Konsequenzen der Neuregelung

Die durch das AbgÄG 2014 geänderte Bewertung der langfristigen Rückstellungen, nämlich deren laufzeitabhängige Abzinsung von 3,5 % pa, die als zwingende steuerrechtliche Vorschrift ausgestaltet und demgemäß unabhängig von der Vorgangsweise in der UGB-Bilanz zu beachten ist, führt gegenüber dem bisherigen Pauschalabschlag von 20 % grundsätzlich zu einer sachgerechteren Bewertung  (bzw bei Rückstellungen mit Restlaufzeiten zwischen sechs und bis zu zehn Jahren tendenziell auch zu höheren (!) steuerwirksamen Schuldposten).

Demgegenüber sind die Neuregelungen aber mit größeren Unsicherheiten behaftet (insb. Berechnung von Erfüllungszeitpunkten und Restlaufzeiten (zB Prozessdauern?), Schätzung künftiger Kosten- bzw Preissteigerungen). Die sohin erhöhte Komplexität in der Rückstellungsbewertung dürfte daher bei zukünftigen Betriebsprüfungen für neuen Diskussionsstoff sorgen.
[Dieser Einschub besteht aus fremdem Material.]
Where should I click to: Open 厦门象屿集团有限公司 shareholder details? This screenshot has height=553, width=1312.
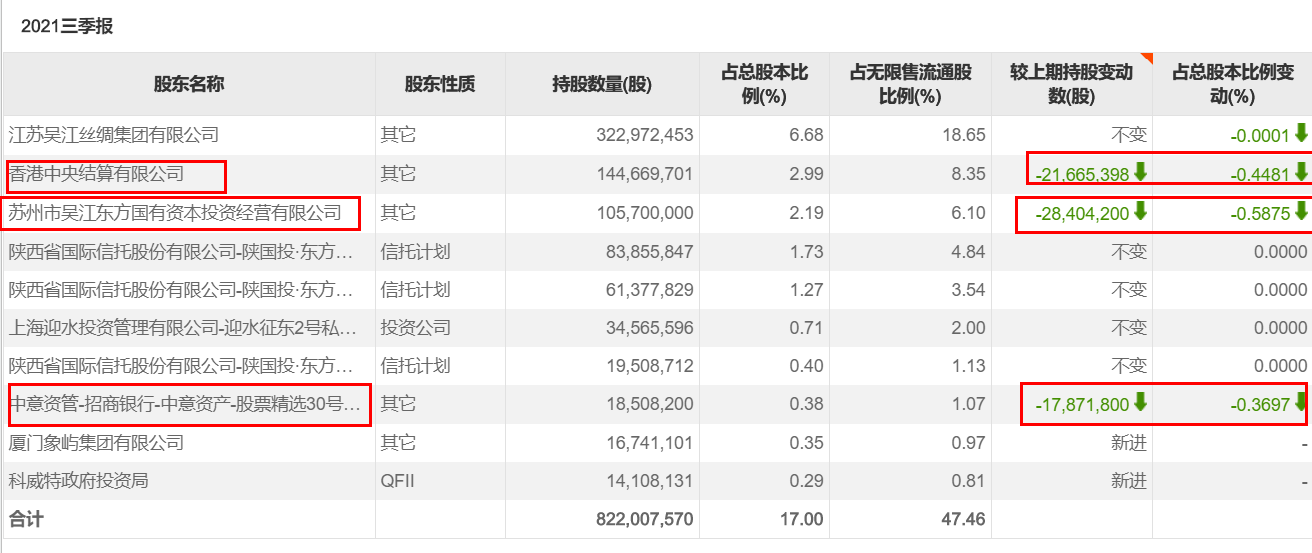tap(96, 442)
Es bleibt abzuwarten, inwieweit die neuen steuerlichen Abzinsungsregelungen künftig auch in die Bilanzierungspraxis für UGB-Jahresabschlüsse Eingang finden werden (was aus verwaltungsökonomischer Sicht grds wünschenswert wäre). Weiter stellt sich die Frage, ob die Abzinsung in einem nächsten Schritt auch für unverzinsliche Verbindlichkeiten ins Auge gefaßt werden könnte (wie von Sektionschef Univ.Prof. DDr. Gunter MAYR in seinem oa RdW-Aufsatz ebenfalls bereits angedeutet, entgegen der derzeitig noch geltenden Verwaltungspraxis gemäß Rz 2446 EStR)?